Silence. Then, “I don’t think I want to go to any of these places.”
“There’s others,” I said. “If you don’t want to stick too close to London after all this, I get it. There’s some excellent practitioners in Hong Kong, and English is widely used round there anyway . . .”
“No,” she said firmly. “That’s not it. This is . . . this city is my home. This is where I want to be.”
“You did almost wipe it out in a splurge of unconscious magical destruction,” I pointed out. “I mean, others might find that a bit, you know, threatening.”
She looked up sharply and said, “Do you?”
“Me? Well, no . . .”
“Who’s good in London?”
“You really want to stay?”
“Yes.”
“The Aldermen . . .?”
“You said I can be trained. If not, then it’s kinda hard on Hong Kong.”
She had a very stubborn chin when she needed one.
I sighed. “Look, sorcerers in London . . . there was this thing . . . there’s not many . . . I mean . . .”
“Do you know any good sorcerers in the city?”
“No. I don’t.”
“Do you have an apprentice?”
“No.”
“Can you teach?”
“No.”
“Why not?”
“Penny, I’m not just . . . I mean, obviously not just . . . But there’s things about who I am . . .”
“Are you a murderer?”
“No.”
“A paedophile?”
“No!”
“You expect other people to do your washing-up?”
“What?

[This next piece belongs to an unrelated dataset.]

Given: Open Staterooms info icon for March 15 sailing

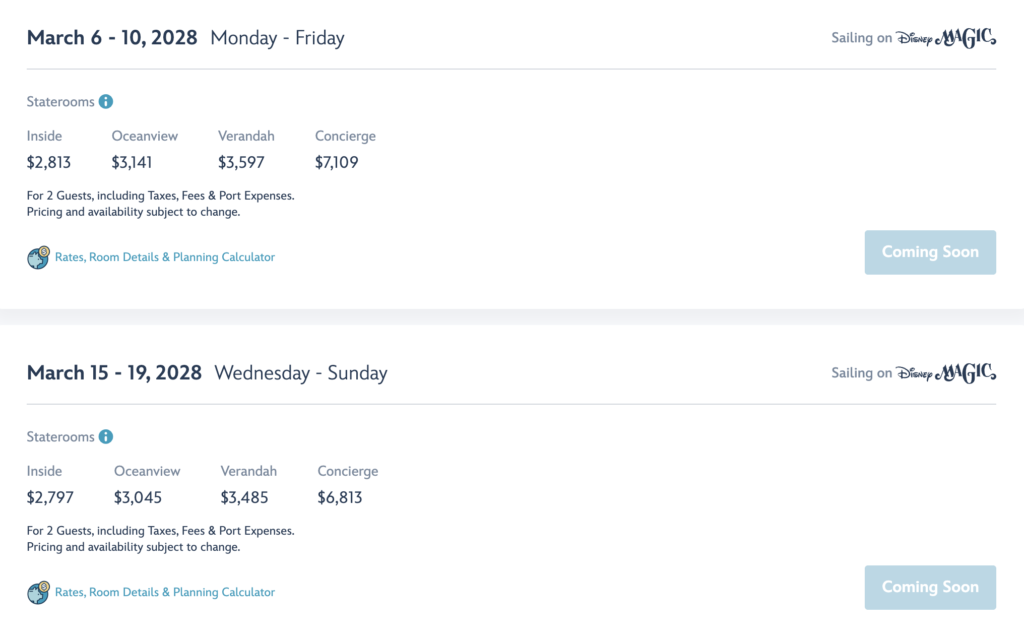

No!”
“Secretly married with two kids you beat up whenever you go home?”
“No!”
“Then what’s the problem?”
“Well, for a start . . . I’m the Midnight Mayor!”
“Which means?”
I hesitated. “I’m still not entirely clear on that,” I said. “Protector of the city is a vague job description at the best of times, but that’s not the point. We are not willing to . . . I’m not going to take the risk, OK?”
“Of teaching me? Am I that dangerous?”
“It’s not you, it’s me.”
She grunted. “Heard that before.”
“Penny!” we snapped. “Listen! We are not merely a sorcerer! We are more! Brighter, faster, we are me and I am us, and we . . . we burn the things we touch. We burn because of the beauty in the burning, because life is precious, extraordinary, and we would live it as if we were on fire with the brightness of it. Life is magic. We live to prove this true. It is a fire that mortals cannot sustain. I will burn, one day. My skin will crack and my blood will fall and when it does it will be blue electric fire and all that is human and mortal in me will dissolve in fire and speed and fury and delight and not even notice that it has died though I am senseless and alone. I cannot teach you. I will not have you share this fate, capisce?”
She thought about this a long hard moment, then said, “Well, bugger you with a pineapple.”
“Beg pardon?”
“I said . . .”
“I got the idea.”
“Way I see it,” she snapped, “is, if you are this protector of the city, and I am, basically, a walking bomb waiting to burst, then isn’t it your job as fucking protector to stop all threats from wandering the streets? Now, I’m going to wander your streets, Matthew Swift, because they made me who I am, because they defined me and what I believe in and how I think and feel and travel. And if I happen to go apeshit while doing it, then up yours, protector. You’ll have failed, all because you were scared
you
might hurt
me
. When I was going to destroy this city for . . . for so many fucking things . . . you gave me back my hat. You could have killed me, and you got
shot
giving me back my hat. And you really think you’re going to hurt me? Christ! Get a shrink already!”